Text block:

--

Advertising

Verizon Ducks Out on Digital Ads with Yahoo, AOL Sale

The telecom giant’s move shows digital advertising is better left to companies built for it

Verizon Ducks Out on Digital Ads with Yahoo, AOL Sale

5 Min Read

Verizon is bowing out of the media business with their reported sale of Yahoo, AOL, and a host of other properties to private equity firm Apollo Global Management. The deal, which is reported to be worth $5 billion, sees the telecom giant end its experiment in the media business. Executives from Verizon say they will refine the company’s focus toward 5G and their expanding internet-provider business. 

The move makes sense from a strategic perspective for Verizon, however it’s a significant pivot for the company that spent nearly $9 billion on Yahoo ($4.5B in 2017) and AOL ($4.4B in 2015) only a few years ago. 

Selling at a loss isn’t anyone’s Plan A, so the sale suggests Verizon realized they were in a losing position. The move may also have been prompted by some recent good news; Verizon Media reported they grew revenue in Q4 2020–the first time they’ve seen growth since acquiring Yahoo nearly three years prior. With the business heading in the right direction, Verizon may have felt they could get a better deal now. 

Telecoms Winding Down Media Interests

Verizon’s core competency has always been telecommunications, and a foray into the media world was an interesting pivot when they originally made the deals to acquire Yahoo and AOL. Could a mega-company with a zillion dollar budget dominate both the digital infrastructure and content worlds simultaneously? In this case, it appears not. 

It’s a similar story with rival AT&T, who recently sold the bulk of its stake in traditional TV mainstay DirecTV. The financial hit was even more egregious for them; they spent $48 billion for the satellite provider in 2014 only to sell it for about $7 billion this year. It’s important to note they aren’t completely out of the media business however; they doubled down on their commitment to streaming television with HBO Max.

Focus & DNA Matter 

While AT&T has a vision of streaming television becoming the future of TV (and they’re right), Verizon didn’t have the same enthusiasm for their media strategy. It wasn’t for lack of trying, however, as they sunk serious time and effort into standing up a digital ad business. 

“We’re the only independent omnichannel ad platform with a unified tech stack, enabling marketing and monetization across all ad formats and channels, both traditional and emerging,” Ivan Markman, Chief Business Officer at Verizon Media, recently told Forbes. That tech stack will now live on as part of Yahoo (which is what the umbrella of media properties will now be known as)—but not as a part of Verizon. 

They discovered that the digital advertising industry is tough, and their throwing in the towel is a tacit admission they couldn’t compete with the likes of Facebook and Google. Those two tech giants have succeeded by building their core business around digital advertising, with a heavy focus on direct-response performance marketing. They have digital DNA, making it easier to understand what levers to pull to succeed.

Verizon, with its mixed focus and value of scaling their media presence versus focusing it on specific, lucrative areas (like performance marketing), found they weren’t cut out for the competition. They just could not compete in a market full of digital natives.

--

Dataset section:
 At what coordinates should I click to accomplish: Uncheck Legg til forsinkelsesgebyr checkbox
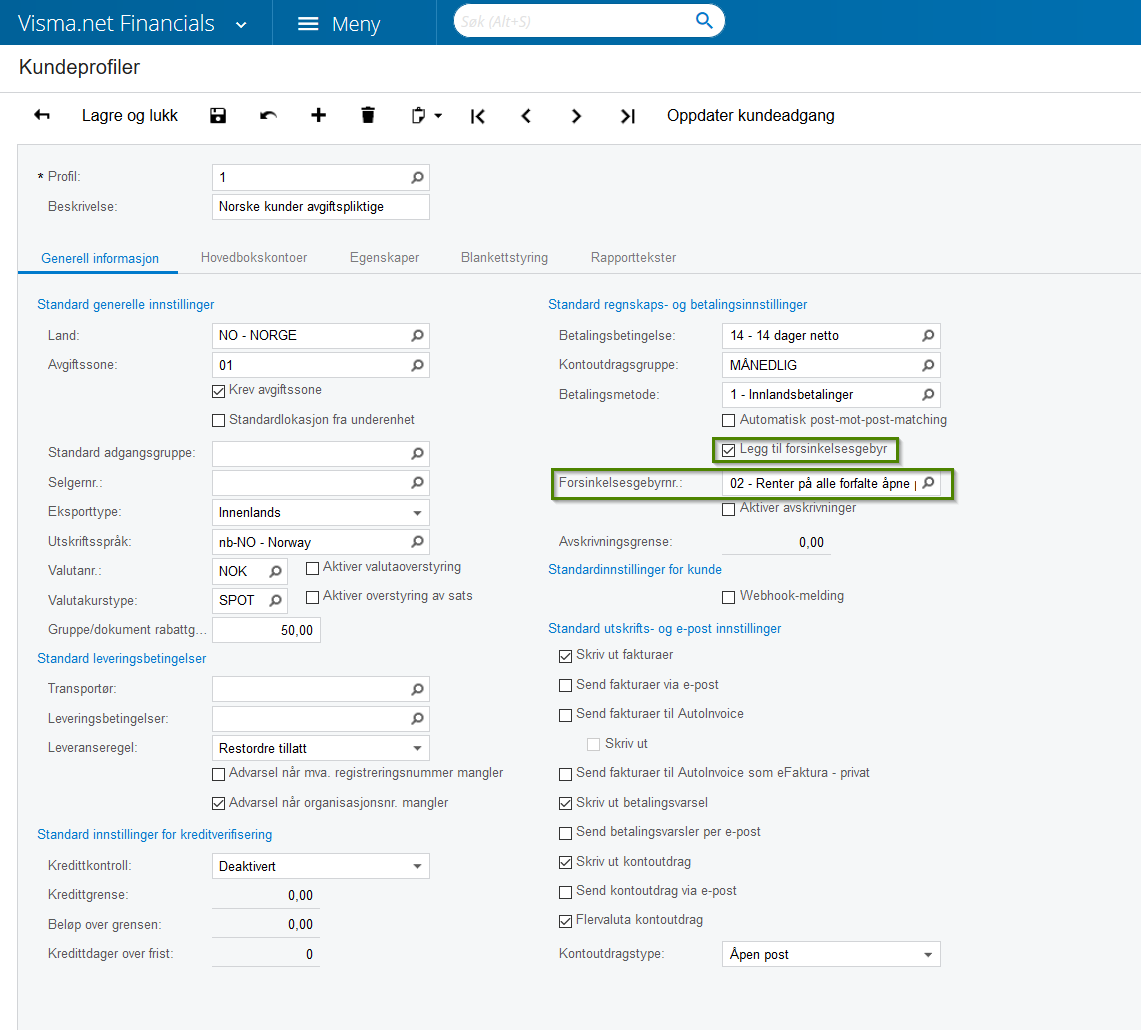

--

What is being asked:
Decide whether each statement below agrees with the article on Verizon's sale of Yahoo and AOL above. Answer yes or no for each, and quote the words of the article that decide it. (a) Verizon paid more for AOL than it paid for Yahoo. (b) AT&T sold DirecTV for about $7 billion after buying it for $48 billion. (c) The media properties sold by Verizon will now be known collectively as Yahoo.

Task result:
(a) No: "Yahoo ($4.5B in 2017) and AOL ($4.4B in 2015)"
(b) Yes: "they spent $48 billion for the satellite provider in 2014 only to sell it for about $7 billion this year"
(c) Yes: "Yahoo (which is what the umbrella of media properties will now be known as)"